S. tsukubaensis also has the ability to produce a minor product, FK520 (ascomycin), which differs from FK506 in structure only by the C-21 substitution of an ethyl group instead of an allyl group (Fig. 1A). This difference is dependent on the corresponding AT domain of the PKS system in substrate utilization, which selects ethylmalonyl (EM)-CoA as the extender unit for producing FK520 or AM-CoA for producing FK506 (20). To evaluate the relevance of FK520 with FK506 in production during the engineering process, the recombinant strains FL103, FL104, FL106, and FL107, as well as the original strain, ZJU01, were fermented and then subjected to HPLC quantification (Fig. 5). In FL103, the yield of FK520 (9.3 ± 0.6 mg/liter versus 7.4 ± 0.7 mg/liter for ZJU01) increased along with FK506, showing a ratio of FK520 to FK506 of 1:6.6 (a similar ratio of 1:6.3 was found in ZJU01). This is consistent with the prediction that the duplication of fkbGHIJK enhances the formation of MOM-ACP, the extender unit shared by the biosyntheses of FK520 and FK506. In FL104, the yield of FK520 (11.1 ± 0.9 mg/liter) increased; however, the growth rate was lower than that in FL103, giving a ratio of FK520 to FK506 of 1:8.6. Thus, the duplication of tcsABCD may mainly enhance the supply of AM-CoA, the extender unit used only in FK506 formation, providing a great potential to optimize its purity and production at the fermentation stage. In this case, the increase of FK520 production could be due to the promiscuity of the CCR protein TcsC in activity, which might accept crotonyl-CoA as the substrate to produce EM-CoA via reductive carboxylation for FK520 biosynthesis, as proposed previously (17). In line with the above, the yields of FK520 in FL106 (13.6 ± 1.0 mg/liter) and in FL107 (13.8 ± 0.7 mg/liter) also increased, showing a comprehensive effect of duplicating both fkbGHIJK and tcsABCD to give a similar ratio of FK520 to FK506 of 1:7.8.

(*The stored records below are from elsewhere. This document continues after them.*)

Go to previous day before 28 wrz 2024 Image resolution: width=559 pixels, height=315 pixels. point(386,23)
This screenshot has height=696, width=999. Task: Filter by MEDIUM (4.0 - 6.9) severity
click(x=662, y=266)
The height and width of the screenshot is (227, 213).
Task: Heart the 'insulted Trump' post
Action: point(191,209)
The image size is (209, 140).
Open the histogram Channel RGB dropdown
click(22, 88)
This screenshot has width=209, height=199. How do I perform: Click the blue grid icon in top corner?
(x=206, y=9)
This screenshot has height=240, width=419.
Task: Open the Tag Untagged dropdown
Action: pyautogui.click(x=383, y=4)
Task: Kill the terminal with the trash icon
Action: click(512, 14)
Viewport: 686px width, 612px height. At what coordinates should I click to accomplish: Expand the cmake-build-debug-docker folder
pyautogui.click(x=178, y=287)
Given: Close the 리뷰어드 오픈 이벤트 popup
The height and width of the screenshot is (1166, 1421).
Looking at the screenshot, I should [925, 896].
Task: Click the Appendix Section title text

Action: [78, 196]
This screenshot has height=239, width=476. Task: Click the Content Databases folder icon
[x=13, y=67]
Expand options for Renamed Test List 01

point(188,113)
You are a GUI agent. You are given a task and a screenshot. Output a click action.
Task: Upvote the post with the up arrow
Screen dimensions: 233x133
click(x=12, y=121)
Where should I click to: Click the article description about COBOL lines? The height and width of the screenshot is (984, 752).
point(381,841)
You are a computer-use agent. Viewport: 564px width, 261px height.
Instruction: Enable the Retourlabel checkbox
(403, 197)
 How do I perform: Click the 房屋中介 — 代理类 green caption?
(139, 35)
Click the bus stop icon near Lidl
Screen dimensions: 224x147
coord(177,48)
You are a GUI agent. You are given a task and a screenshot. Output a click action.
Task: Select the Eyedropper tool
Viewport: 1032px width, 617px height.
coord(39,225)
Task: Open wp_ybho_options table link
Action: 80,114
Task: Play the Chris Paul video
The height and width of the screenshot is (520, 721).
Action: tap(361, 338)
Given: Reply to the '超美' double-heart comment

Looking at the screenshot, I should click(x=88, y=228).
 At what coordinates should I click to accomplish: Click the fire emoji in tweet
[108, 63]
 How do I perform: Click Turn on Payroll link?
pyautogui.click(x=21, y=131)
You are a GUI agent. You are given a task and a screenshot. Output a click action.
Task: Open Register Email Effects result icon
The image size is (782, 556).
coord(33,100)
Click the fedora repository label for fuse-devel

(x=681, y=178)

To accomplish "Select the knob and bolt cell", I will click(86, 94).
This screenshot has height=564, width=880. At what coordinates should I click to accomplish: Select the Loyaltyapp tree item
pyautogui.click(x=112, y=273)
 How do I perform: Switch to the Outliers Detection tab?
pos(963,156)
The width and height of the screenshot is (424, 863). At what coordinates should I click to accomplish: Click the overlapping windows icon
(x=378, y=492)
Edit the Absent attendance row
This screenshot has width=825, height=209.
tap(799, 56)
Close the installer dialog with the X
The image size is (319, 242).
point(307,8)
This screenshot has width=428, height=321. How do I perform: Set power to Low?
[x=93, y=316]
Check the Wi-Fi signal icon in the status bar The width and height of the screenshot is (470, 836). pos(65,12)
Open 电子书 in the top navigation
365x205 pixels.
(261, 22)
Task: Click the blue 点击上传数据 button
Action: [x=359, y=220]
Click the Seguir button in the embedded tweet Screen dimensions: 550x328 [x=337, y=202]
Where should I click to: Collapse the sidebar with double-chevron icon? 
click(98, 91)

Fig 5 — HPLC analysis of FK506 and FK520 from day 6 fermentation cultures of the *S. tsukubaensis* strains ZJU01, FL103, FL104, FL106, and FL107. AU, arbitrary units.

Further improvement of FK506 production by optimizing the glucose concentration.

In regard to FK506 production, the fermentation culture of S. tsukubaensis in this study contained soybean oil and l-lysine, which provide the precursors for FK506 biosynthesis through cellular metabolism, including M-CoA, MM-CoA, and l-pipecolic acid (7, 16, 32, 36). Glucose, one of the most commonly used carbon sources for fermentative production, also serves as a direct source to biosynthesize the precursors of various secondary metabolites. However, when the culture is grown in a high concentration of glucose (or other easily assimilated carbohydrates, such as xylose and sucrose), the production of these metabolites is usually repressed (1, 25). Although the mechanism has yet to be understood, it was proposed that this repression effect may be related to glucose transport and phosphorylation (25). An overview of glucose metabolism relevant to FK506 biosynthesis is illustrated in Fig. 6A.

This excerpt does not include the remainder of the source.